O secretário de Cultura de São Paulo, Sérgio Sá Leitão, homologou na última quarta-feira (5) a aprovação das Práticas Carnavalescas do Estado como patrimônio imaterial. Sendo assim, o Carnaval de São Paulo é oficialmente “patrimônio”. Unânime na decisão, o Conselho de Defesa do Patrimônio Histórico, Arqueológico, Artístico e Turístico (Condephaat), órgão vinculado à Secretaria de Cultura, aprovou o parecer e concluiu que as práticas carnavalescas traduzem saberes, fazeres e uma identidade coletiva, que criam relações de pertencimento.

De acordo com a Secretaria de Cultura, a proposta inicial, apresentada pela Liga Independente das Escolas de Samba de SP, demandava apenas o reconhecimento dos “Desfiles das Escolas de Samba” como patrimônio cultural imaterial.
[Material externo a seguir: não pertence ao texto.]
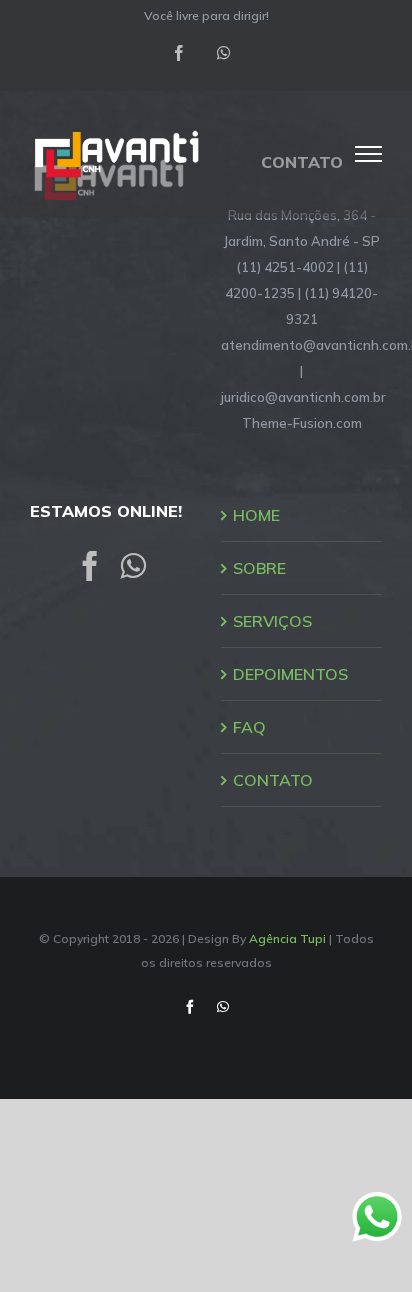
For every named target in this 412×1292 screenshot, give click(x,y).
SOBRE (259, 568)
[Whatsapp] (133, 566)
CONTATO (273, 780)
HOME (256, 515)
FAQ (249, 727)
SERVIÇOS (272, 621)
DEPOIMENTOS (290, 674)
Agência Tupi (287, 938)
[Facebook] (90, 566)
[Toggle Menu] (369, 154)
Mas o Conselho analisou e apontou que havia necessidade da elaboração de um plano mais amplo capaz de englobar uma grande quantidade de manifestações culturais. Desta forma, concluiu-se que a melhor forma de valorizar o Carnaval paulistano seria ampliando a demanda e registrando como patrimônio imaterial as “Práticas Carnavalescas do Estado de São Paulo”.

“O Condephaat dá sequência ao trabalho fundamental de reconhecer e proteger o patrimônio imaterial de São Paulo com o registro das expressões artistas ligadas ao Carnaval, que são inúmeras, muito potentes e constituem marcas do patrimônio cultural do Estado. Estamos valorizando a cultura popular e tradicional de São Paulo, que é um vetor de identidade e de desenvolvimento”, afirma Leitão.
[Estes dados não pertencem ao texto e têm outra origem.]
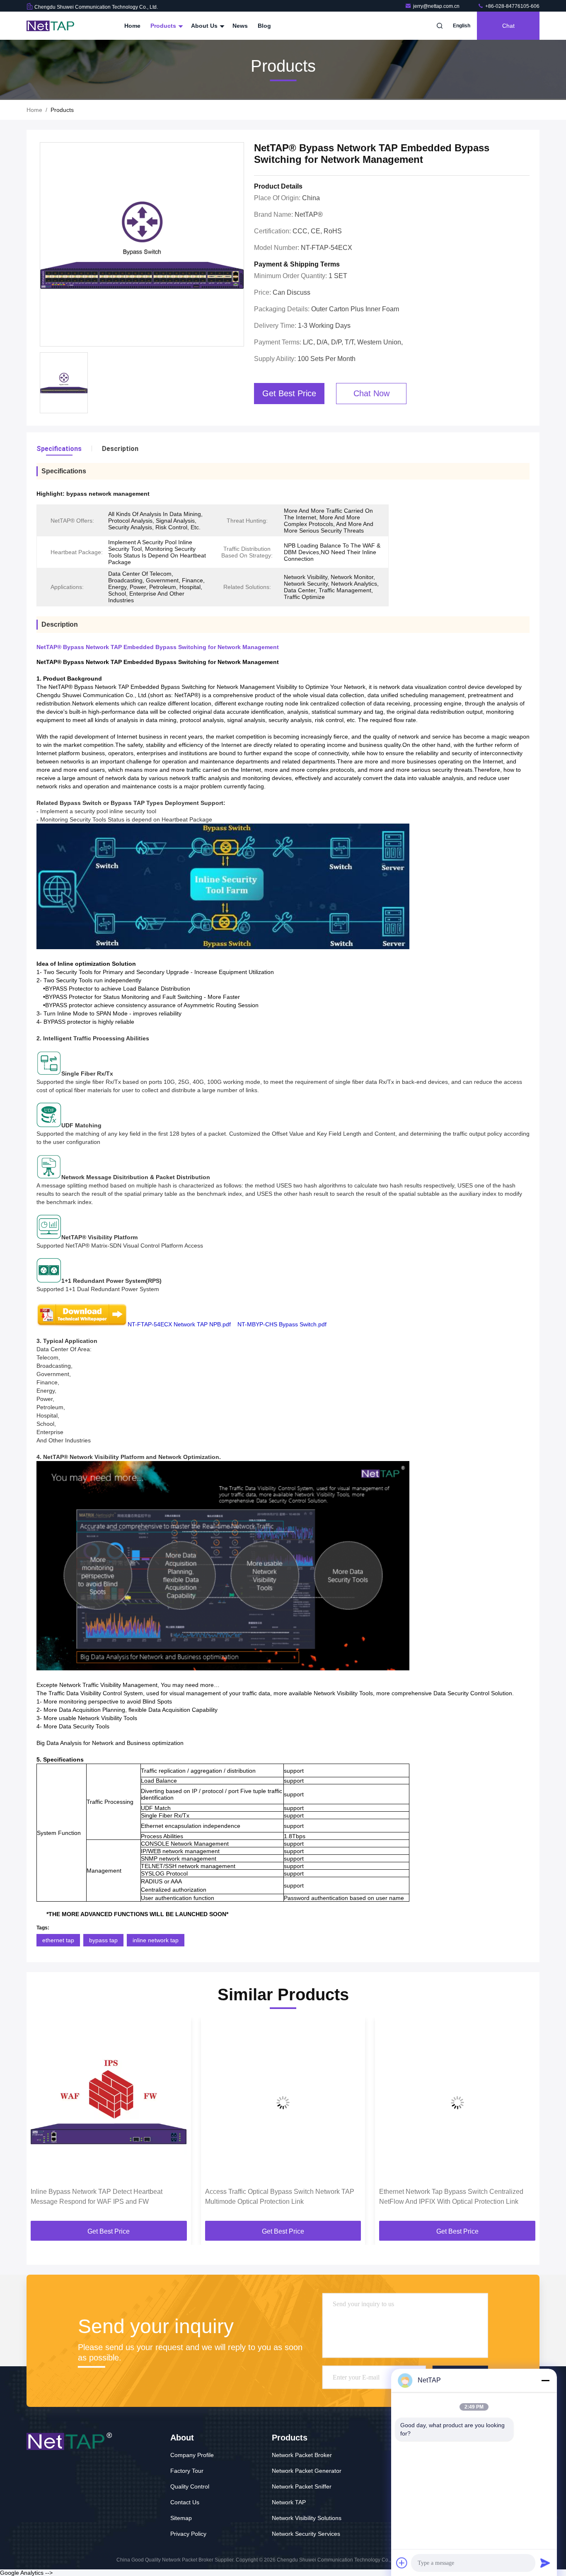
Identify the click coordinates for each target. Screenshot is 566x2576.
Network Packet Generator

A secretaria alega como justificativa do reconhecimento a percepção de que as escolas de samba são territórios onde se concentram práticas culturais coletivas ligadas ao samba e à produção do Carnaval; que as Escolas surgem a partir dos cordões, que se configuraram como as primeiras organizações da prática do samba em formato de procissão; que estes lugares são, historicamente, locais de sociabilidade de camadas mais populares, principalmente negros, que encontraram uma forma legitima de realizar suas práticas.
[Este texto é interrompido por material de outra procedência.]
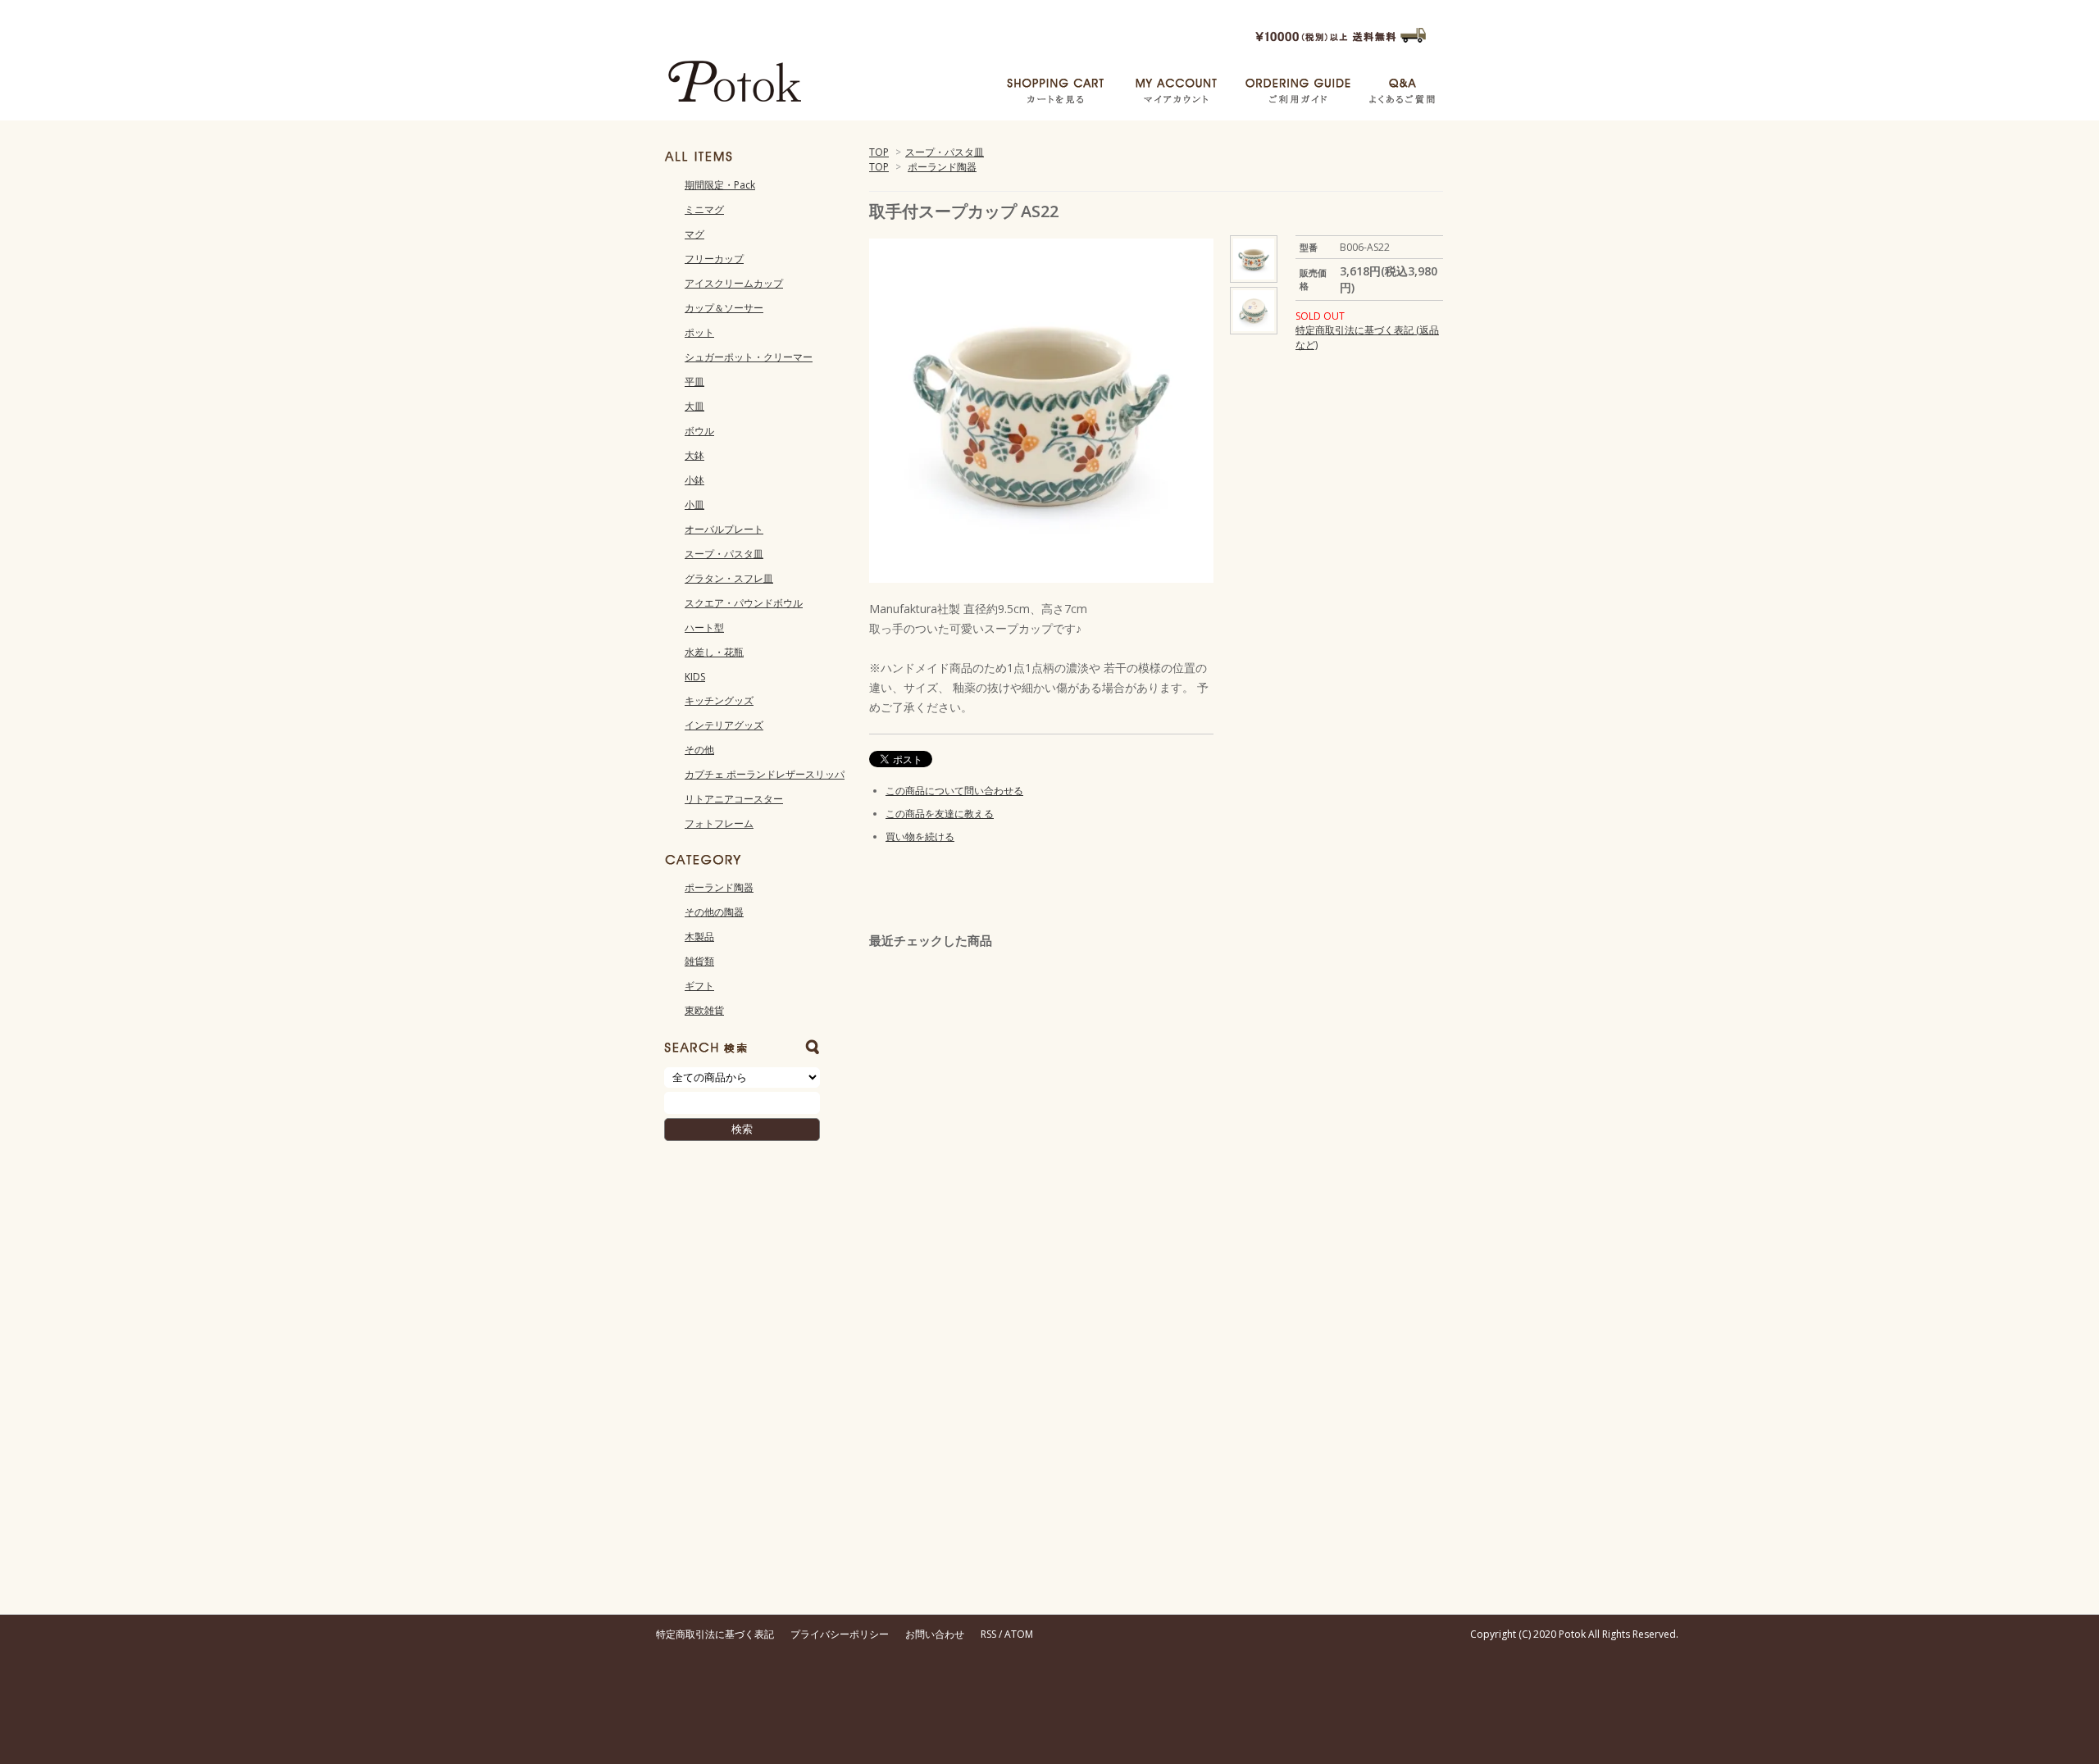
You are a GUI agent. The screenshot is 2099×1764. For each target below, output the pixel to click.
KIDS (695, 677)
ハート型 (704, 627)
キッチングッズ (719, 700)
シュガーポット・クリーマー (749, 357)
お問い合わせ (934, 1634)
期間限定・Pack (720, 185)
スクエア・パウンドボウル (744, 603)
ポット (699, 332)
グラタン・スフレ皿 (729, 578)
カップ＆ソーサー (724, 308)
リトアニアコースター (734, 799)
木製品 (699, 936)
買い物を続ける (920, 836)
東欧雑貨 (704, 1010)
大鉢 (694, 455)
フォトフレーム (719, 823)
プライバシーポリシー (839, 1634)
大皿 (694, 406)
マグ (694, 234)
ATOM (1018, 1634)
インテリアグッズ (724, 725)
Segundo a pasta, o objetivo do registro de patrimônio imaterial é identificar e reconhecer formas de expressão, modos de viver, rituais, festas e manifestações que façam parte da cultura paulista. O primeiro registro de patrimônio imaterial do Condephaat foi realizado em janeiro de 2016, com o reconhecimento do Samba Paulista. O Virado Paulista, tradicional prato da culinária do Estado, foi reconhecido em 2018.